** ACTIONS TO TAKE **
1/ According to the reader comments, who seems to have something sticking in his craw?
2/ Reproduce the part of the reader comments starting with "decrying it as" and going on through "more huddled masses.".

** PAGE TEXT **
Bravo, tokala65. Sounds like the LA Taxman has something sticking in his craw! Been doing comparative math (if erroneous) and everything to bring forth his negative approach to a very positive story. At least he doesn't appear to be down on billionaires, today, as so many of his comrades are. Thankfully, most other commenters seem to appreciate the "everybody wins" outcome of the Church's involvement in this beautiful and much needed project. I, for one more of many, am very pleased that the Church was able and willing to invest some of THEIR money so wisely.

Allen, TX

decrying it as a money-making enterprise. Those people still are criticizing the Church. Those people will never have anything good to say about the Church. Those people will be welcomed into the local chapel when fire starts raining down prior to the second coming, and continue to criticize the Church for not going out into the street to bring in more huddled masses.

Satan has no shortage of spokespeople.

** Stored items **
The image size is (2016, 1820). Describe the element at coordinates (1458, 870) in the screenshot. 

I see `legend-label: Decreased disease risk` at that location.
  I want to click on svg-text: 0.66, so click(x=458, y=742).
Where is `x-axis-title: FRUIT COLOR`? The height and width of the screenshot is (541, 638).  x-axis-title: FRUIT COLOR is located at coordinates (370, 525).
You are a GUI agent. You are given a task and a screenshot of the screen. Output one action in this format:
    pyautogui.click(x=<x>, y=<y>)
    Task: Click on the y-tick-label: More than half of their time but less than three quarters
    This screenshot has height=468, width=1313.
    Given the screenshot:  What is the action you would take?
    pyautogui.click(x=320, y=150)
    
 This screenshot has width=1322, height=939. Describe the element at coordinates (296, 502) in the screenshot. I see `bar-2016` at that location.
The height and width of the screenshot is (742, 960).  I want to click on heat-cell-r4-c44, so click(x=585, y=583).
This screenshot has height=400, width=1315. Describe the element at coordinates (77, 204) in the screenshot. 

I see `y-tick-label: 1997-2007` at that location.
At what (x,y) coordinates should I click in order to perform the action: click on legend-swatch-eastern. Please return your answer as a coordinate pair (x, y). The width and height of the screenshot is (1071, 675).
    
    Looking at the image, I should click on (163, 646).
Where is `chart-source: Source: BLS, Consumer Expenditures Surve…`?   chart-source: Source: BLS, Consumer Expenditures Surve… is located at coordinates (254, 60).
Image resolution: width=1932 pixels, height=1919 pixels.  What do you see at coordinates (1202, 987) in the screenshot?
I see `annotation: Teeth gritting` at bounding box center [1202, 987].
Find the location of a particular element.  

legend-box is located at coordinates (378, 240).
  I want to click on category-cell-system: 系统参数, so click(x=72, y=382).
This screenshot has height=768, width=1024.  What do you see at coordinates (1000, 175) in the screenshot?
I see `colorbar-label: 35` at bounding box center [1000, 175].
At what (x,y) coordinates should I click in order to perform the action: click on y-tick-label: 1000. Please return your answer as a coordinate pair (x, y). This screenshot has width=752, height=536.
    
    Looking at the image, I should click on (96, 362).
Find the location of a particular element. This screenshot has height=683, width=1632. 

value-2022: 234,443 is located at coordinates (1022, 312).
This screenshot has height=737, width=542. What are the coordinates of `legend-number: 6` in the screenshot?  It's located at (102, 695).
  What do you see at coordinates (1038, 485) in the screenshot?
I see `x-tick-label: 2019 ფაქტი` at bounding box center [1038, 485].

** ANSWERS FOR THE EXERCISE **
1/ The LA Taxman.

2/
decrying it as a money-making enterprise. Those people still are criticizing the Church. Those people will never have anything good to say about the Church. Those people will be welcomed into the local chapel when fire starts raining down prior to the second coming, and continue to criticize the Church for not going out into the street to bring in more huddled masses.